__EXERCISE REQUIREMENTS__
Format the stretch from the line containing "Find the location" through the line containing "table-cell: 124 is" as a Markdown table with the columns No. and Line, numbering each line and skipping blank ones. Leave the pictures out.

__INPUT MATERIAL__

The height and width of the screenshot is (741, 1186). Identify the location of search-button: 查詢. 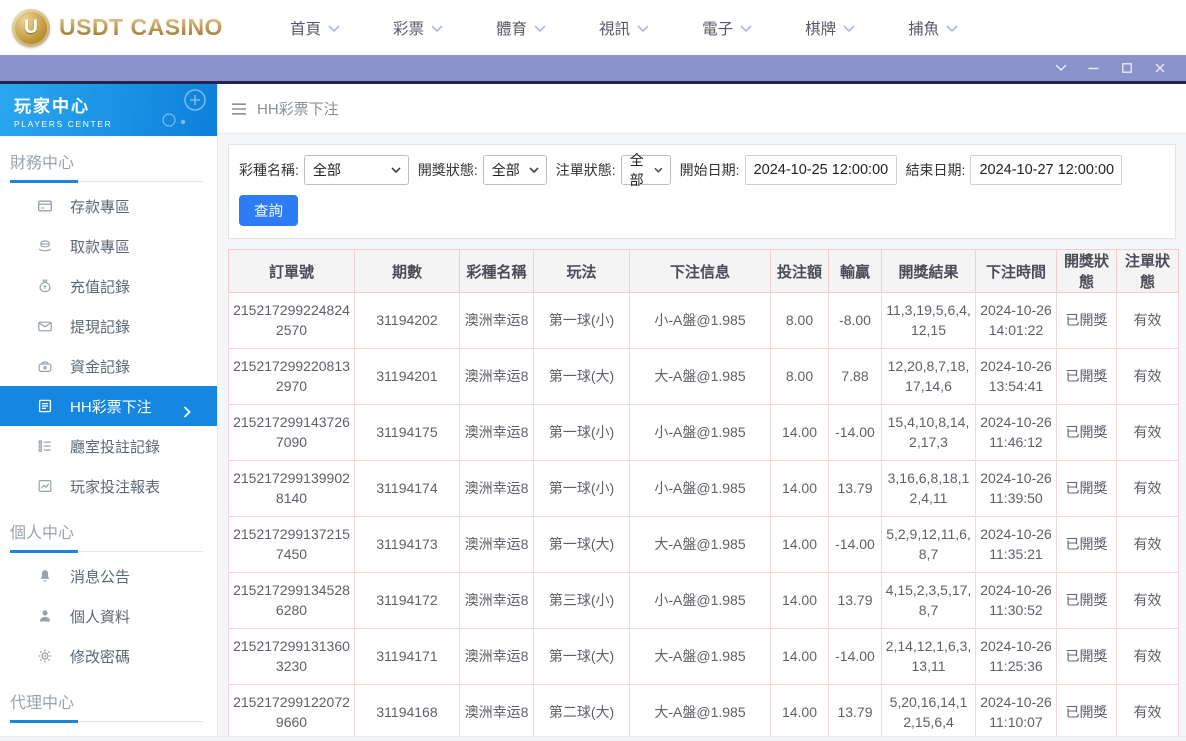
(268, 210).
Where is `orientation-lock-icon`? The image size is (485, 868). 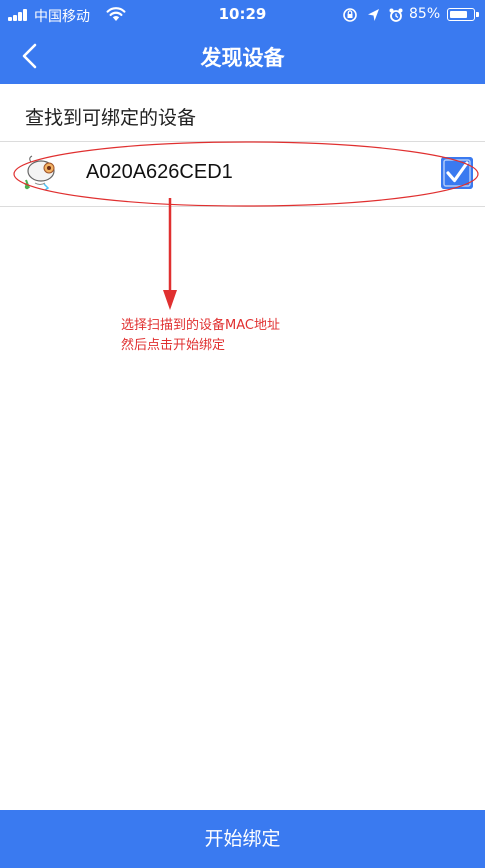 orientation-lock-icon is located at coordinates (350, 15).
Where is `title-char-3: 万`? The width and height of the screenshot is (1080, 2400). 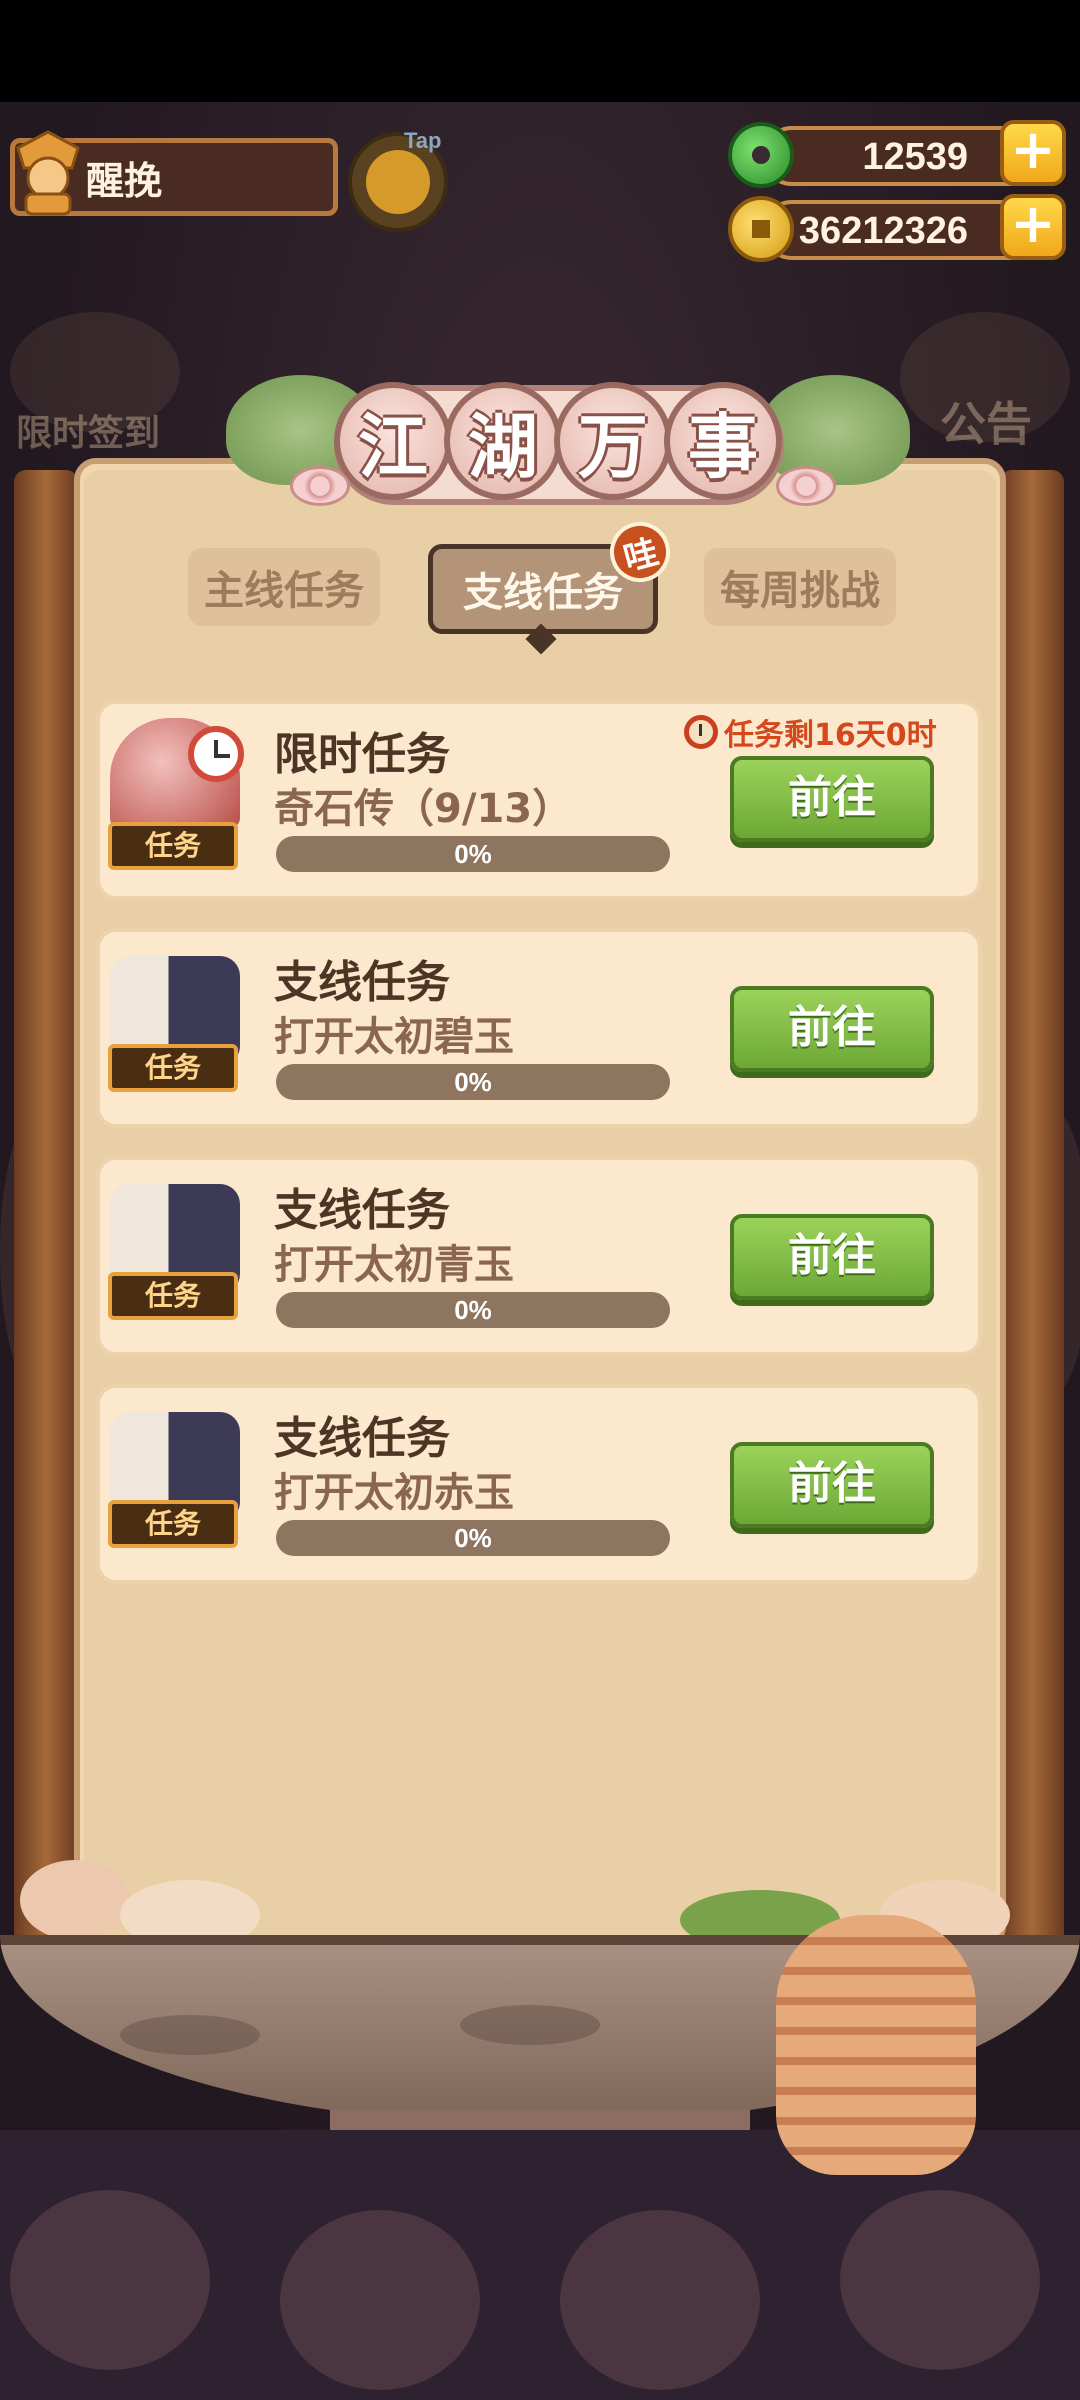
...
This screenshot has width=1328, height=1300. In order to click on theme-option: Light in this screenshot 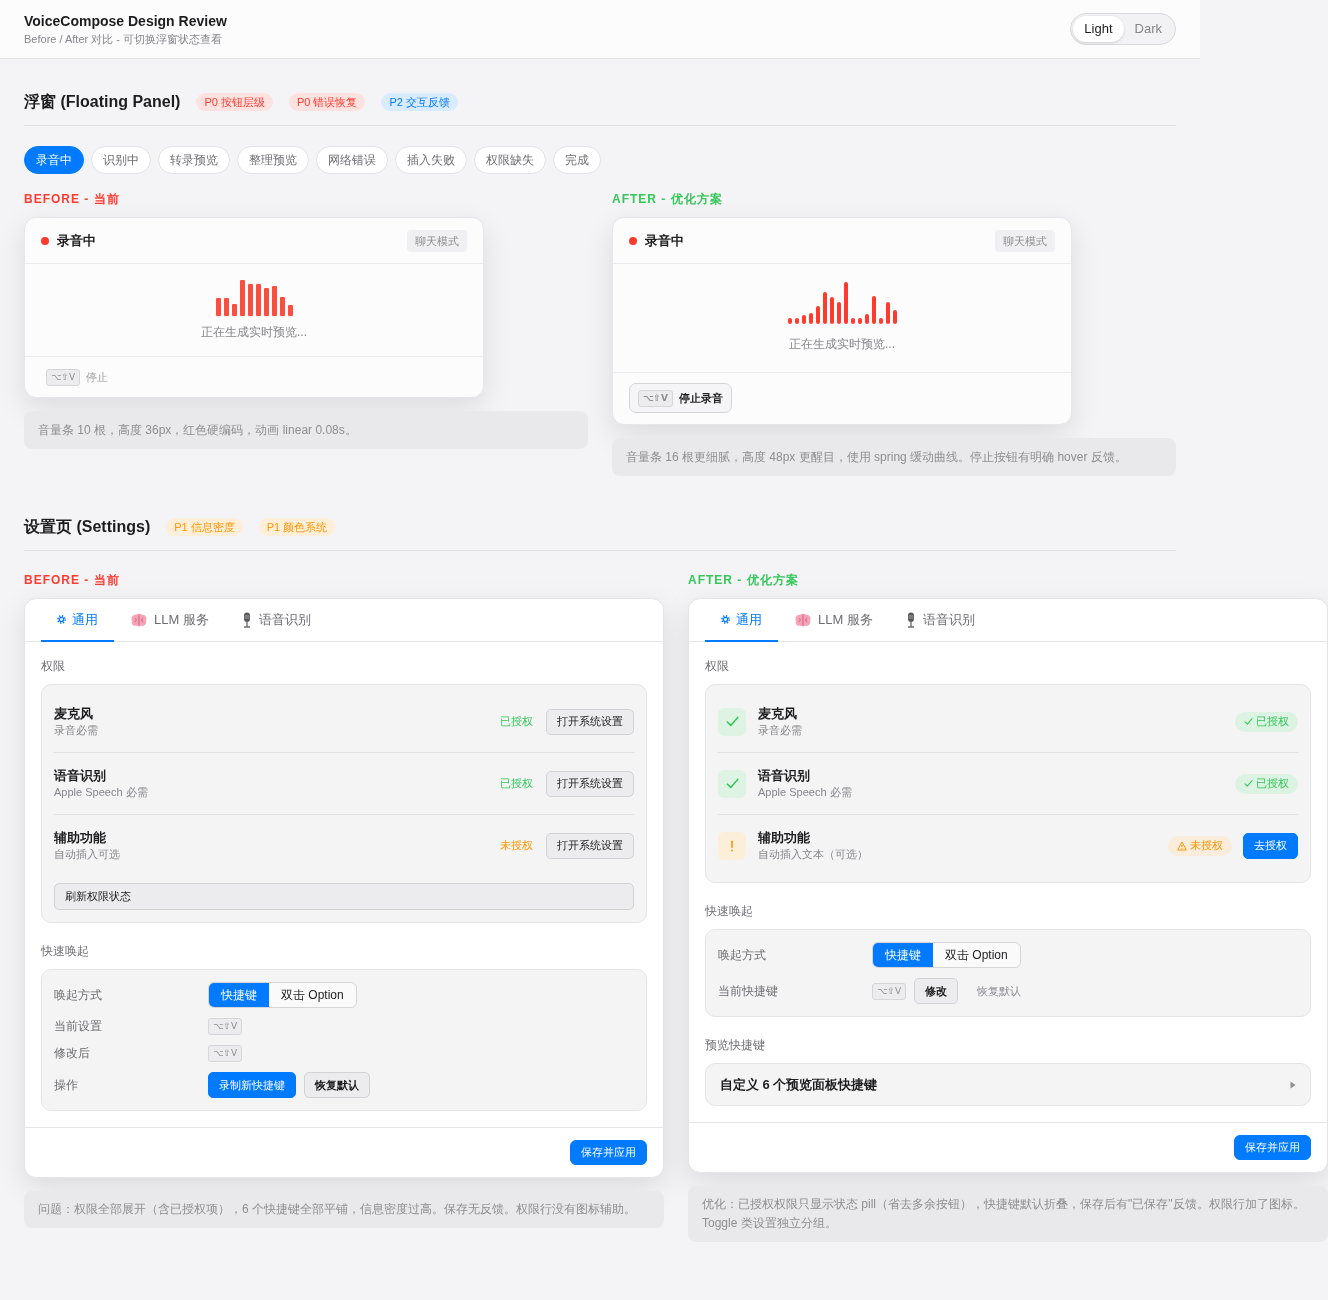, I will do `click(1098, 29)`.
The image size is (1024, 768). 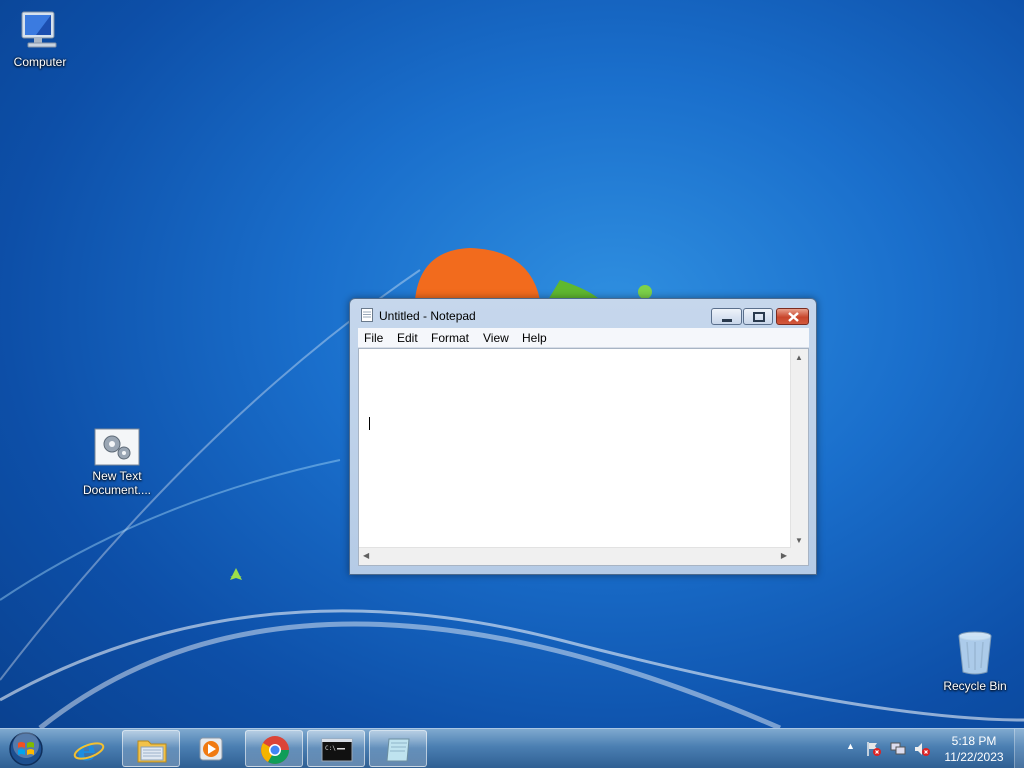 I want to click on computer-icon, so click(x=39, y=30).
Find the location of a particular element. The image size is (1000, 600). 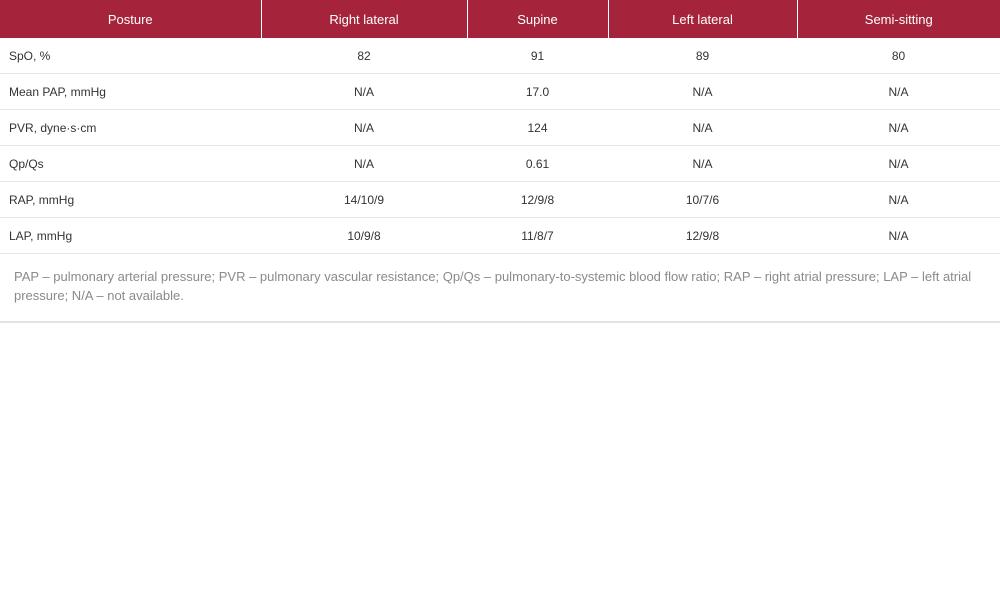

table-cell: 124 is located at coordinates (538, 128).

__OUTPUT OF THE EXERCISE__
| No. | Line |
|---|---|
| 1 | Find the location of a particular element. The image size is (1000, 600).  |
| 2 | table-cell: 124 is located at coordinates (538, 128). |